Cabinet ‘backs down’ on bank rates

The Government has been accused of backing down on its threats to take action against banks over high interest rates in the face of opposition from the European Commission.

Cabinet ‘backs down’ on bank rates

Just days after Taoiseach Enda Kenny signaled moves would be taken to deal with lenders in the October budget because of their refusal to make substantial cuts to variable mortgage rates, Brussels declared such action could undermine the financial sector.

Opposition TDs insisted Government threats to take on the banks were always empty and Finance Minister Michael Noonan would now use the European Commission report as cover to do nothing after claiming lenders had moved on the issue.

The EU intervention will come as bad news for some 300,000 households in Ireland paying 2% more than the average eurozone borrower.

The Government was accused of not having the guts to take on the banks by Ross Maguire, founder of the New Beginnings organisation which supports mortgageholders in distress.

“Mr Noonan appears to be almost backing down by saying that banks have moved,” said Mr Maguire. “In real terms they have hardly moved at all. The reality is 300,000 people are being punished by the banks, who in the Taoiseach’s words, are acting immorally.

“I don’t think the European Commission really gets what is happening in Ireland. The Government should just ignore their report.”

A post-bailout draft report by the commission states that Irish banks need to be given sufficient leeway to set interest rates so as to increase stability and attract new entrants to the market.

The Brussels assessment finds interest rates in Ireland comparatively high, but says this is due to the amount of non-performing loans.

Mr Kenny indicated in the Dáil last week that direct action could be imposed on lenders in the autumn as he accepted present rates were not morally justifiable.

Fianna Fáil finance spokesman Michael McGrath said Mr Noonan would now use the EC report to try and “shut down” debate on the issue.

“The finance minister’s threats always appeared empty and he will now do nothing to end these extortionate interest rates. Mr Noonan has completely given-up on this issue. The banks have won the day again,” Mr McGrath said as he introduced legislation to give the Central Bank powers to intervene with lenders to force them to cut rates.

Speaking on RTÉ, Mr Noonan said: “The Irish Central Bank is in exactly the same position as the commission, they have given the same advice in a written report, but I have met with six main lenders now and they have all moved and I think people need now to look at the competitive rates. I think there’s a great case to made for switching from one mortgage provider to another and also a case to be made for fixing loans. I believe we are at the bottom of the interest rate cycle.”

Mr McGrath told the Dáil that a 1% cut in the variable rate would save Irish householders some €400m a year.

Mr Noonan gave the main banks a deadline of the beginning of July to cut rates after indicating levies could be imposed on them if they failed to respond adequately.

Opposition parties said the banks ignored the minister’s call as they believed he would not act against them.

The European Commission report noted that the court system was slow to deal with repossessions, but said that a surge in such cases was not expected.

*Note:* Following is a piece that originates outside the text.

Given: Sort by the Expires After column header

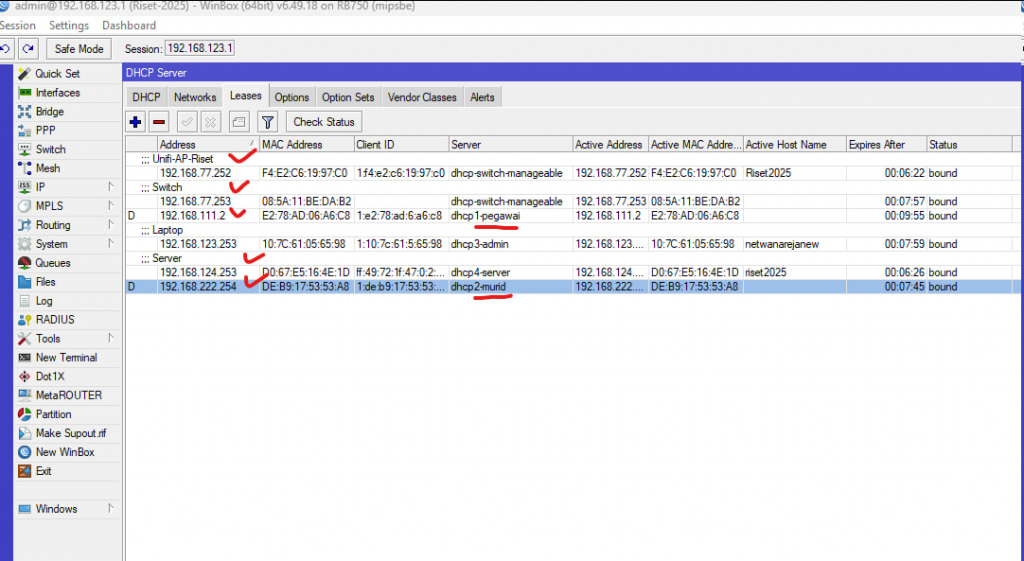Looking at the screenshot, I should click(885, 145).
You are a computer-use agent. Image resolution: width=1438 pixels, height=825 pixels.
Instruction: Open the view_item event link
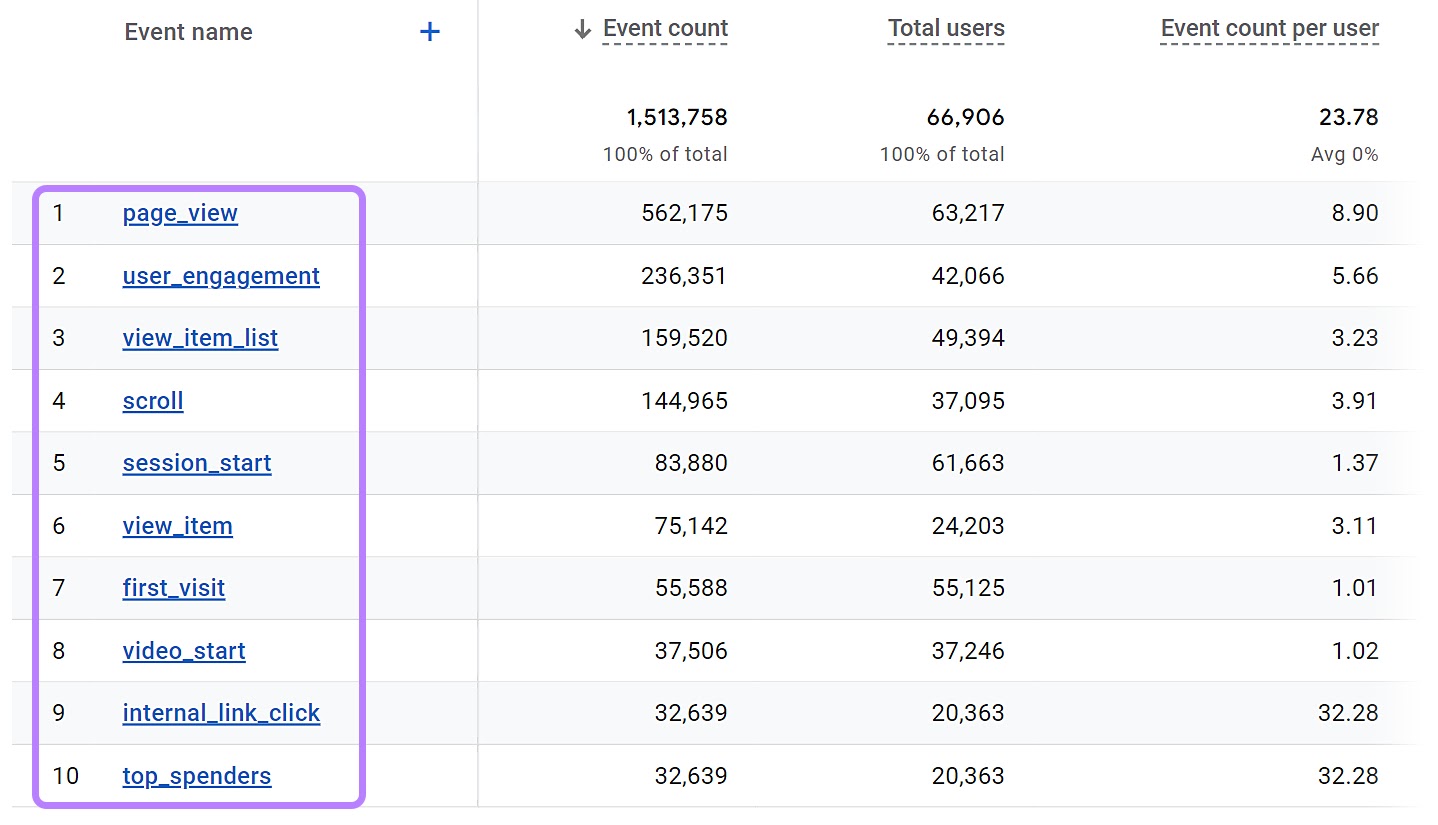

Commissioners praised the Central Bank’s controversial plans to insists on deposits of 20% for mortgage loans above €220,000 to prevent another boom and bust.

The commission said there was scope to increase property tax due to rising house prices, but signaled that political reluctance to move in this area was likely to see things remain as they are.

The report found uncertainty about Government plans on universal healthcare, and noted the drugs bill remained high for the HSE.